Remember the name of our game: equal access, equal opportunity, fairness and justice.

In America today, there are currently two million minority-owned firms generating in excess of $205 billion annually. The U.S. Census Bureau middle series shows that the minority of the U.S. population is projected to increase from 29% in 2000 to 46% in 2045 and to over 50% by 2060. This means that there will be an increase in minority disposable income spending of $3 trillion over the next 45 years. But there are those who don’t want to see this happen. They fight it behind the scenes with blocking laws.

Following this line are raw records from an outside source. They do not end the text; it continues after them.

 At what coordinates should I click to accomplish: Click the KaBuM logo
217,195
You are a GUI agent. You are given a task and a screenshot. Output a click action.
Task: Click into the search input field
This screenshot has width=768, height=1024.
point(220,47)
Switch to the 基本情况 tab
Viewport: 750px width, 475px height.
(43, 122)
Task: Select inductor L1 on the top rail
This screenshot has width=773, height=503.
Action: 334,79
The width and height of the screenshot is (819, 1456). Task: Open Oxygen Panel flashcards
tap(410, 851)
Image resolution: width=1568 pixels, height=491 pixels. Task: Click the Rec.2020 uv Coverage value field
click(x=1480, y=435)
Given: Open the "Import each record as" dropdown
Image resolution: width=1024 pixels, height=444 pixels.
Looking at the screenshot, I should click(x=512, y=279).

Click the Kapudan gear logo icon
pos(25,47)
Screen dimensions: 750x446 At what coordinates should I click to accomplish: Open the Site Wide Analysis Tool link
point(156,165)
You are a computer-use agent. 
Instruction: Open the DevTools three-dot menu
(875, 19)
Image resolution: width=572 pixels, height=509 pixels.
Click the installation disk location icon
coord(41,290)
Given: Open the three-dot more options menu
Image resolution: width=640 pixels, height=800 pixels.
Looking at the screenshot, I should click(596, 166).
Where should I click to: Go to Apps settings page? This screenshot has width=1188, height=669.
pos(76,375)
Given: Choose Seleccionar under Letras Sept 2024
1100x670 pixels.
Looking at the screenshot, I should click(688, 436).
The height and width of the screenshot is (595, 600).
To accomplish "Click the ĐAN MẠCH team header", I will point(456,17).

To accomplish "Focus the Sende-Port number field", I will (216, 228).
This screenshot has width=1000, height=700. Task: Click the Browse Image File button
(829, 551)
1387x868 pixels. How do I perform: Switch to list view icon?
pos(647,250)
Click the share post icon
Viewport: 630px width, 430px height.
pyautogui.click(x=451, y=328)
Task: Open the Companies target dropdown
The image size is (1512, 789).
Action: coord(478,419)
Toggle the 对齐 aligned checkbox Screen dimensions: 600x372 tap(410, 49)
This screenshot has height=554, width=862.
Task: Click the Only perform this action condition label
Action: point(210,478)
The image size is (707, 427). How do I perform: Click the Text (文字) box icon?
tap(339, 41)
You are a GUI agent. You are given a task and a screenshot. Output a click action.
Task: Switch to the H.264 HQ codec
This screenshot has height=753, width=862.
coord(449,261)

There is considerable pressure from the Federal and state governments as well as from a wide range of other sectors of society (small business, education, non-profits, faith communities, and a growing number of major corporations) to create equal opportunities and to involve all minorities in the economic prosperity of America. I support this goal. Minneapolis continues to figure out clever ways to get around it in with more jails with more prison beds, order to keep unwanted Black males in their place.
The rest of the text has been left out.